__DATASET EXTRACT__
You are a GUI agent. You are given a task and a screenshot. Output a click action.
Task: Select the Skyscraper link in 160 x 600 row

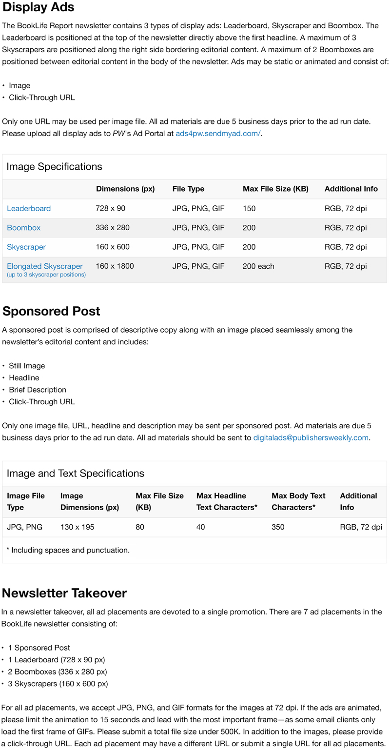tap(26, 247)
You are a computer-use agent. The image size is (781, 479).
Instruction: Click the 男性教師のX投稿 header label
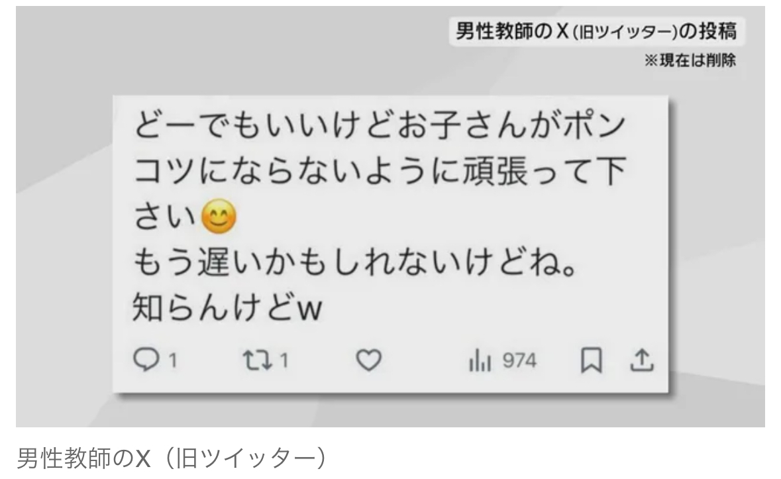coord(596,31)
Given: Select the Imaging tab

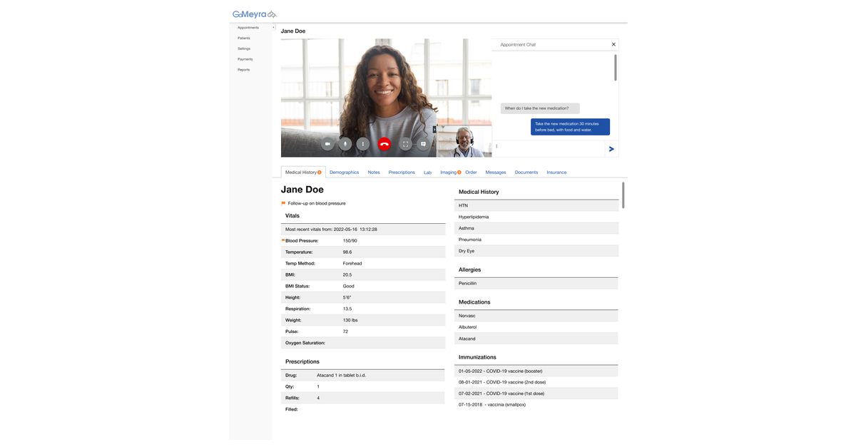Looking at the screenshot, I should tap(448, 173).
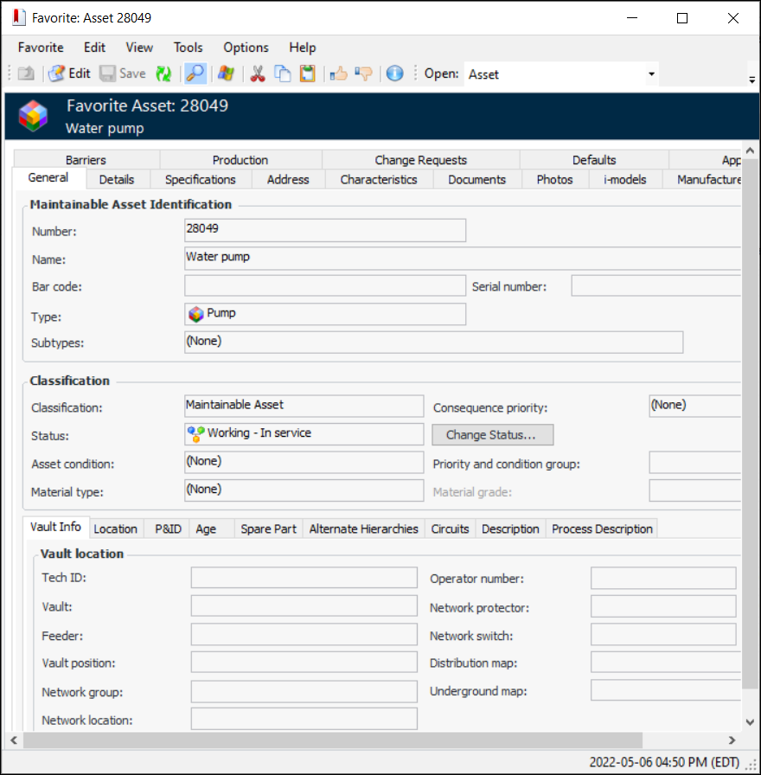Switch to the Specifications tab
761x775 pixels.
[x=200, y=180]
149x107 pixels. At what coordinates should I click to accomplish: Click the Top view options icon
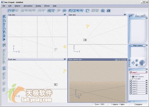tap(65, 15)
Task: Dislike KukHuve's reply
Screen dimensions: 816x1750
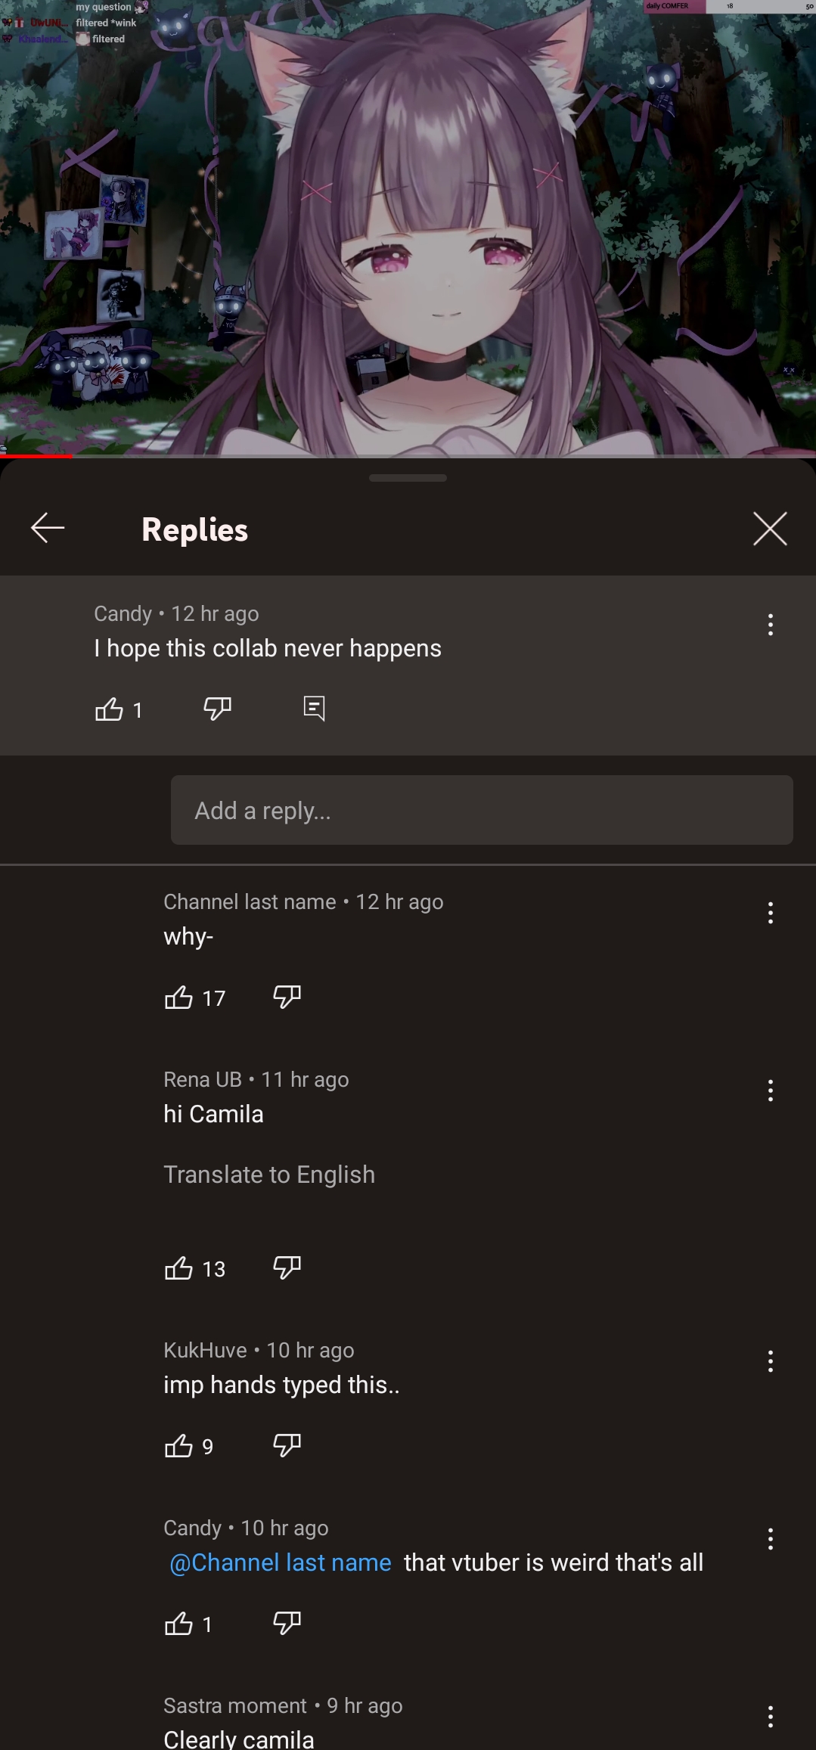Action: tap(287, 1445)
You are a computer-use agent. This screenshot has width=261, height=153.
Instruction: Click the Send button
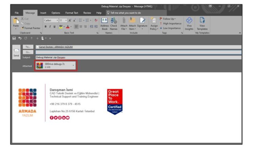point(16,52)
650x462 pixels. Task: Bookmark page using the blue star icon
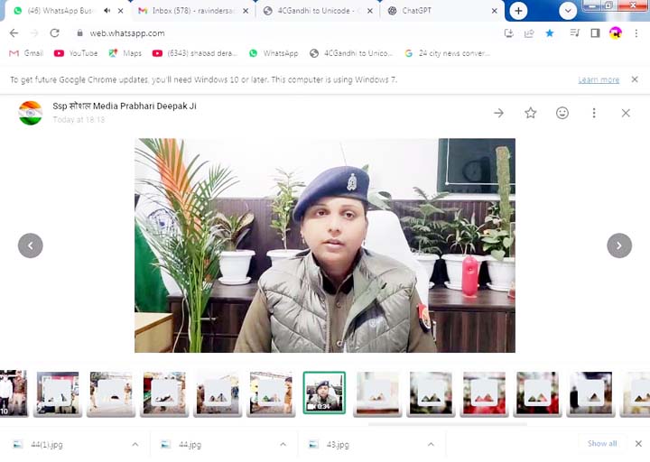550,33
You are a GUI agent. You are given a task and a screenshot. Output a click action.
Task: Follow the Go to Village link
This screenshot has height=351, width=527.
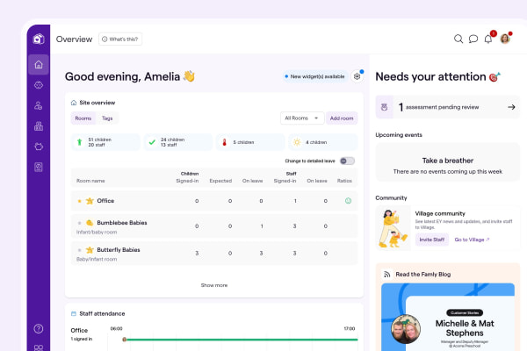click(x=472, y=239)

__TASK INSTRUCTIONS__
Render the data from the line with "You are a computer-use agent. The" up to and including the line with "[x=200, y=180]" as a Markdown table with the columns Row and Line, giving each line a row number and skipping blank lines. Leave the pictures out of the table.

__EXERCISE SOLUTION__
| Row | Line |
|---|---|
| 1 | You are a computer-use agent. The image size is (781, 479). |
| 2 | Instruction: Click the 男性教師のX投稿 header label |
| 3 | coord(596,31) |
| 4 | Given: Select the Imaging tab |
| 5 | Looking at the screenshot, I should tap(448, 173). |
| 6 | Switch to the Specifications tab |
| 7 | 761x775 pixels. |
| 8 | [x=200, y=180] |